Schema therapy focuses on how our coping skills can actually get in the way of our ability to connect with our core emotional needs. And our core emotions are how we connect with ourselves and others in a loving way. As children, we try hard to adapt to the environment of care we receive at home (how we are shown love) and assume that the way we are treated by our parents is just how the world works. We develop ingrained mindsets to cope, called “schemas.” “I have to work hard to prove my worth,” or “I have to please others and sacrifice my needs in order to fit in” are very common schemas. Schemas lead to self-sabotaging behavior that can be hard to break, because it so deeply feels like the safest and surest way to get by in the world.
And in times of mass trauma, anxiety and stress like the coronavirus crisis, we are all drawn to familiar coping skills that may actually make it harder to find some serenity and peace. Now we all need some comfort: the relief and humor of an online happy hour, binge-watching, or even baking. But our self-sabotaging schemas can pull us further from ourselves and loving connection with others, and just make things worse. We get in our own way.
So how do we recognize our schemas during periods of anxiety and sustained, high stress? A schema therapist uses detailed questionnaires to get a clear and detailed picture. But on our own, we can look for telltale signs that a familiar self-sabotaging mindset is taking over:
- Do you find that you are emotionally detaching more and more?
- Are you overdoing it with numbing self-soothing activities like drinking, eating, binge-watching, or even exercise?
- Are you being more of a perfectionist or focusing too much on shortcomings in yourself and others?
- Are you moody and isolating, or becoming over-dependent?

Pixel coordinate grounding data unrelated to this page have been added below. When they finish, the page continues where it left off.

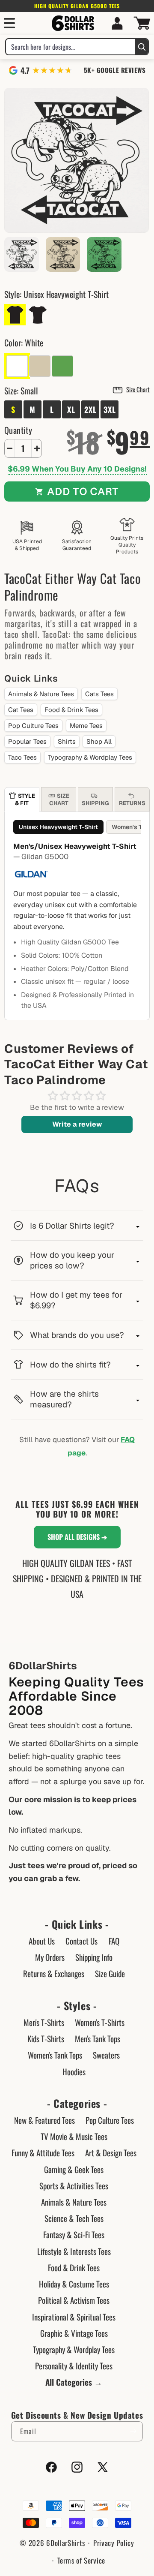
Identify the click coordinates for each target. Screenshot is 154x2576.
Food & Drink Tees (71, 710)
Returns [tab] (132, 803)
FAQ (114, 1941)
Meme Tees (86, 725)
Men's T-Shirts (44, 2022)
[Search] (141, 46)
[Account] (117, 23)
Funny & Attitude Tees (43, 2152)
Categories (77, 2103)
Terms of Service (81, 2560)
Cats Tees (99, 694)
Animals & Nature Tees (41, 694)
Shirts (67, 741)
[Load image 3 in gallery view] (104, 254)
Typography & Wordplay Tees (90, 757)
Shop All (99, 741)
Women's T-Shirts (99, 2022)
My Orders (50, 1957)
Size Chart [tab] (59, 799)
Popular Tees (27, 741)
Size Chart (138, 389)
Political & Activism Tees (74, 2300)
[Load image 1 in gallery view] (21, 254)
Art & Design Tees (110, 2152)
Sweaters (106, 2055)
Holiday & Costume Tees (74, 2284)
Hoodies (74, 2071)
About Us (42, 1941)
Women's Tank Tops (55, 2055)
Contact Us (81, 1941)
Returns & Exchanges (53, 1973)
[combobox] (70, 46)
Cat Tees (20, 710)
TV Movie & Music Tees (74, 2136)
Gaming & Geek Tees (74, 2169)
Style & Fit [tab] (25, 799)
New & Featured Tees (44, 2120)
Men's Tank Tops (97, 2038)
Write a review (77, 1124)
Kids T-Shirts (45, 2038)
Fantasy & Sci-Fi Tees (73, 2234)
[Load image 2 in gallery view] (63, 254)
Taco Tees (22, 757)
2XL (90, 409)
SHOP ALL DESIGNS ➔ (77, 1537)
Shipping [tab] (95, 803)
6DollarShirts (65, 2542)
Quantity (18, 430)
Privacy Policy (113, 2542)
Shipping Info (94, 1957)
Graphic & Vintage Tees (74, 2333)
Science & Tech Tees (74, 2218)
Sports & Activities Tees (73, 2185)
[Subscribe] (133, 2431)
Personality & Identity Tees (74, 2366)
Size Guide (110, 1973)
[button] (9, 23)
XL (71, 409)
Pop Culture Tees (33, 725)
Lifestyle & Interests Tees (74, 2251)
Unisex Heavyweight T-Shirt (58, 827)
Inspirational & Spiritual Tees (74, 2317)
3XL (110, 409)
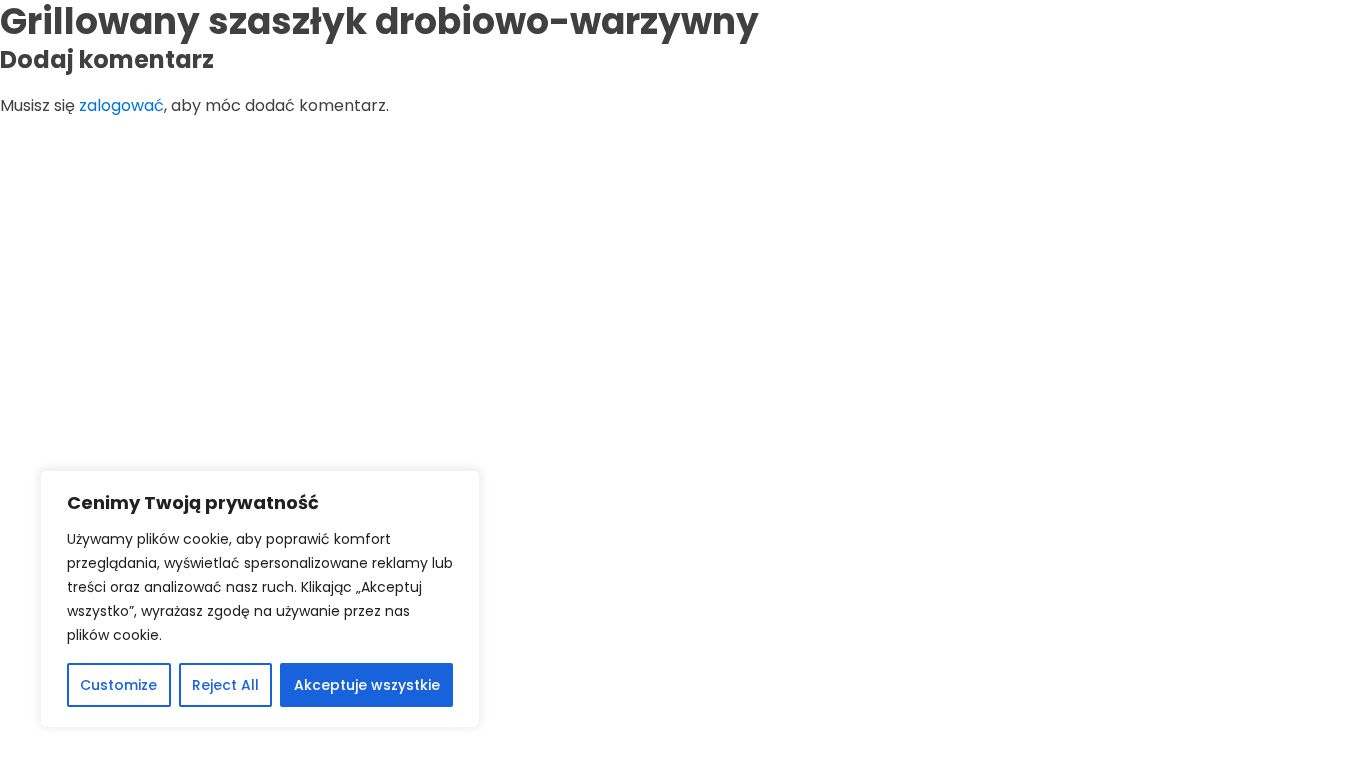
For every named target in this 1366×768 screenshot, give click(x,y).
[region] (260, 599)
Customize (118, 685)
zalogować (121, 105)
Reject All (225, 685)
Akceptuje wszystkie (367, 685)
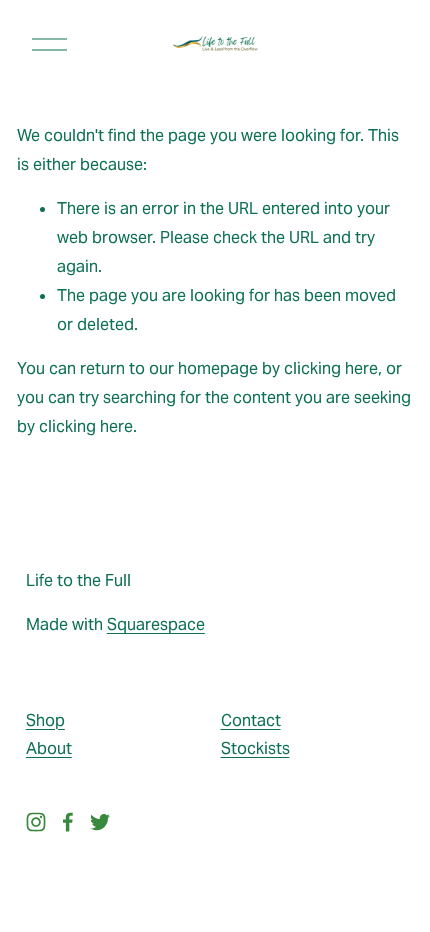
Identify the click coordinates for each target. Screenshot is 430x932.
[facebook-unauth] (68, 822)
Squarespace (156, 624)
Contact (251, 720)
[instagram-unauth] (36, 822)
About (49, 748)
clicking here (331, 368)
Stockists (255, 748)
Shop (45, 720)
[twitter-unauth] (100, 822)
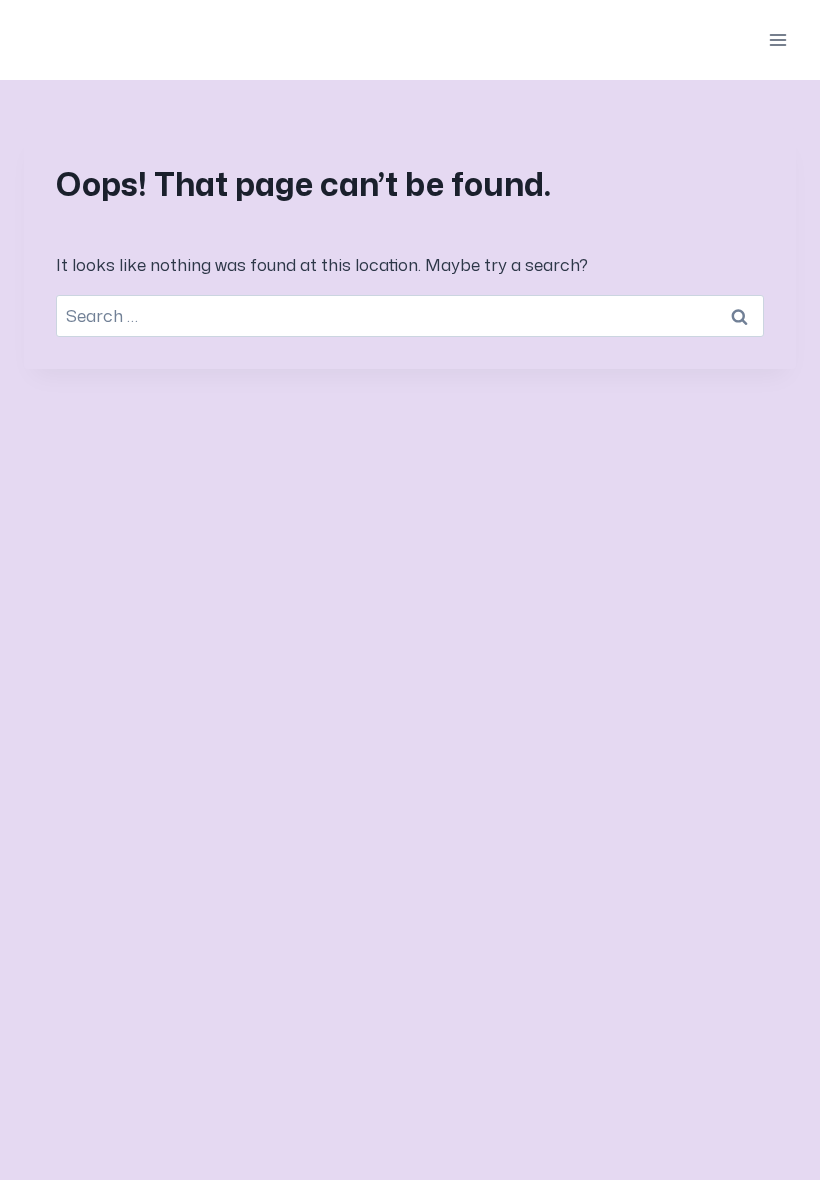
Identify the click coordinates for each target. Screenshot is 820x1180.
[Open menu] (777, 39)
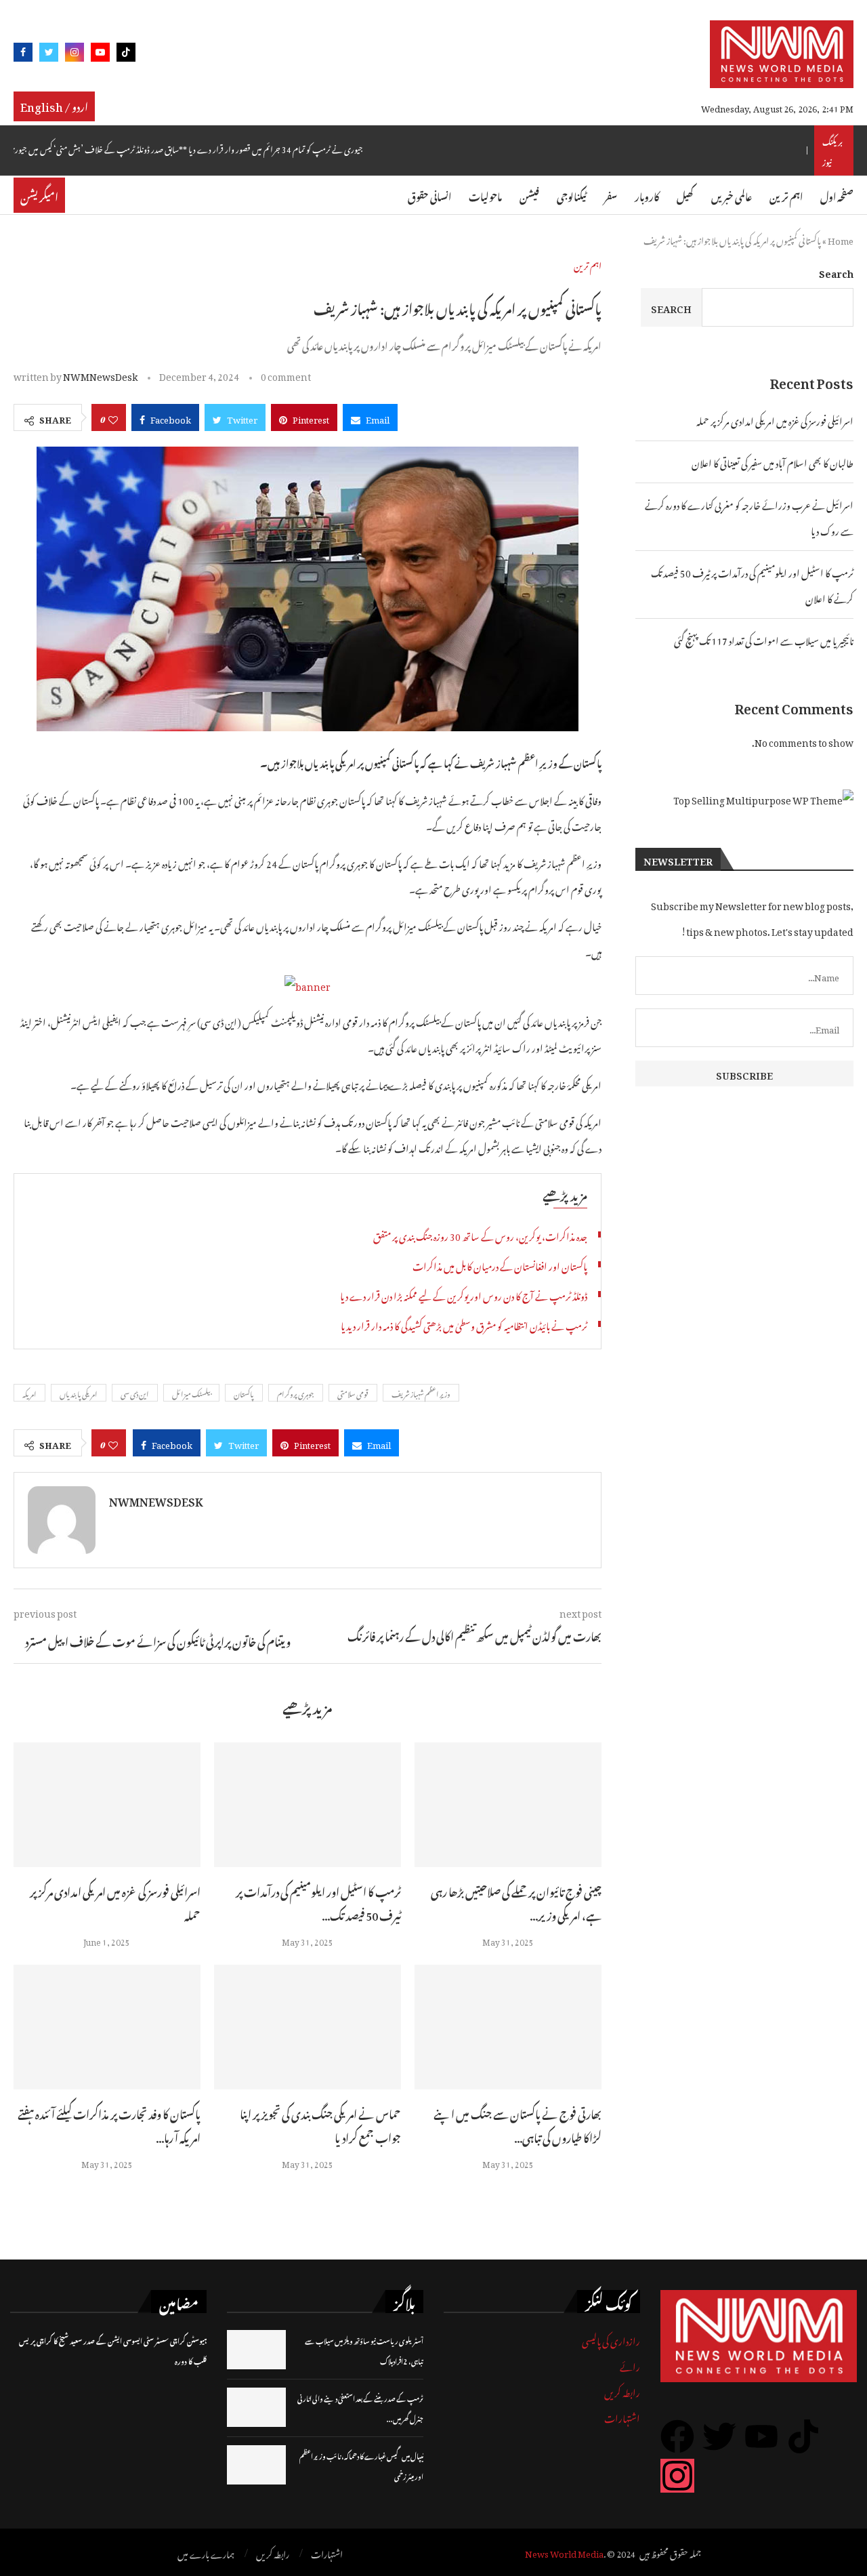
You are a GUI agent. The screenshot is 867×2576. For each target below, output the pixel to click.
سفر (610, 195)
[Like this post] (113, 417)
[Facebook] (23, 54)
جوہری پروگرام (295, 1393)
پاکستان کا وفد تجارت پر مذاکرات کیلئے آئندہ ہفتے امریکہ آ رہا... (109, 2124)
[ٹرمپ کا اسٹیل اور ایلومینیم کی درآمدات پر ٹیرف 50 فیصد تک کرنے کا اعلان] (307, 1804)
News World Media (564, 2552)
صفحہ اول (836, 195)
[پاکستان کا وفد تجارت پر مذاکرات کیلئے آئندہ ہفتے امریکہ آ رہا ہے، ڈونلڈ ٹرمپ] (107, 2027)
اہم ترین (786, 195)
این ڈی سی (135, 1393)
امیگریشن (39, 195)
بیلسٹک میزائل (191, 1393)
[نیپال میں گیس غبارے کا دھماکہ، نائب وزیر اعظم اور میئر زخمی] (256, 2465)
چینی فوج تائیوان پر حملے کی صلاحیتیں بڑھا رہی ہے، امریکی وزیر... (516, 1902)
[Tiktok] (126, 54)
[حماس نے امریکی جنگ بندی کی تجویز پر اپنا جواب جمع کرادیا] (307, 2027)
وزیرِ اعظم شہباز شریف (421, 1393)
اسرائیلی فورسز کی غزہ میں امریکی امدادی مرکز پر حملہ (115, 1902)
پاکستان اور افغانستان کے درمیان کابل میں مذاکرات (500, 1264)
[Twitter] (48, 54)
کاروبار (647, 195)
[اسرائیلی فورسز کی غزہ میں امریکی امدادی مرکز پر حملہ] (107, 1804)
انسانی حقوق (429, 195)
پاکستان (244, 1393)
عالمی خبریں (731, 195)
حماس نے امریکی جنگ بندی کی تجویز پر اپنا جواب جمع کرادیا (320, 2124)
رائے (630, 2365)
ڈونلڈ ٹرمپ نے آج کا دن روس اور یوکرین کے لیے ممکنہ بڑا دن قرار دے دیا (463, 1294)
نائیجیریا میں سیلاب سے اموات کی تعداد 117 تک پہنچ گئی (763, 639)
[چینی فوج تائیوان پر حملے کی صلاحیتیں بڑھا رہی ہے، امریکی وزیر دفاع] (508, 1804)
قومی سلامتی (352, 1393)
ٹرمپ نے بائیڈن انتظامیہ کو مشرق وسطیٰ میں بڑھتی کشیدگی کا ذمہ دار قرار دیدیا (464, 1324)
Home (840, 239)
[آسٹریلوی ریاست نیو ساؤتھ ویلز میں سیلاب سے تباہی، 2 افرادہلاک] (256, 2349)
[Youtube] (100, 54)
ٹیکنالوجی (572, 195)
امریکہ (29, 1393)
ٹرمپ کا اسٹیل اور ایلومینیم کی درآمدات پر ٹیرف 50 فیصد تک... (318, 1902)
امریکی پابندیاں (79, 1393)
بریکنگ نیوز (832, 150)
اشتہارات (622, 2416)
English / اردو (54, 105)
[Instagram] (74, 54)
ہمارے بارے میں (205, 2553)
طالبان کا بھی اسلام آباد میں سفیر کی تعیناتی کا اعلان (772, 461)
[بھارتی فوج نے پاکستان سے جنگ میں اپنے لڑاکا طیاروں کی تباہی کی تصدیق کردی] (508, 2027)
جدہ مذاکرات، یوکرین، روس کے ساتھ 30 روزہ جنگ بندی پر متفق (480, 1234)
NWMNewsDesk (100, 374)
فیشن (529, 195)
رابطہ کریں (622, 2391)
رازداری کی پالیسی (611, 2339)
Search (836, 271)
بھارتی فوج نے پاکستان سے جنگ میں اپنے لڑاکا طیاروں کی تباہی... (517, 2124)
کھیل (685, 195)
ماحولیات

- Are you losing your temper, feeling abandoned by others, that they are letting you down?
If you’re noticing thought patterns like this in yourself, don’t worry. That means you’re already well on your way to overcoming them. Here are three tips you can use on your own:
- Try keeping a journal to document when these schemas get triggered. What triggered your reaction? Did your reaction help you get what you want, or just make things worse? How could you have done it differently?
- Try writing an alternative thought script: If you’re feeling judgmental of others or self-critical, experiment with talking to yourself like someone who really loves you and is supportive. Sound different?
- Try identifying what your emotional need is during the triggering experience. Are you angry but really looking for acceptance? Try putting into words your need for acceptance rather than your anger. Does that work better with your partner? Instead of feeling rejected, focus on accepting yourself and feeling the love that comes with it.
These techniques focus on three areas of experience: the cognitive, behavioral, and emotional. This comprehensive approach is incredibly effective in therapy and in how we can overcome our own self-sabotage and make room for love of self and others. And during a crisis we need to touch on a core feeling of love of self and others in order to stay resilient. So, enjoy your next online happy hour, but see if you can squeeze some journaling time into your day, too.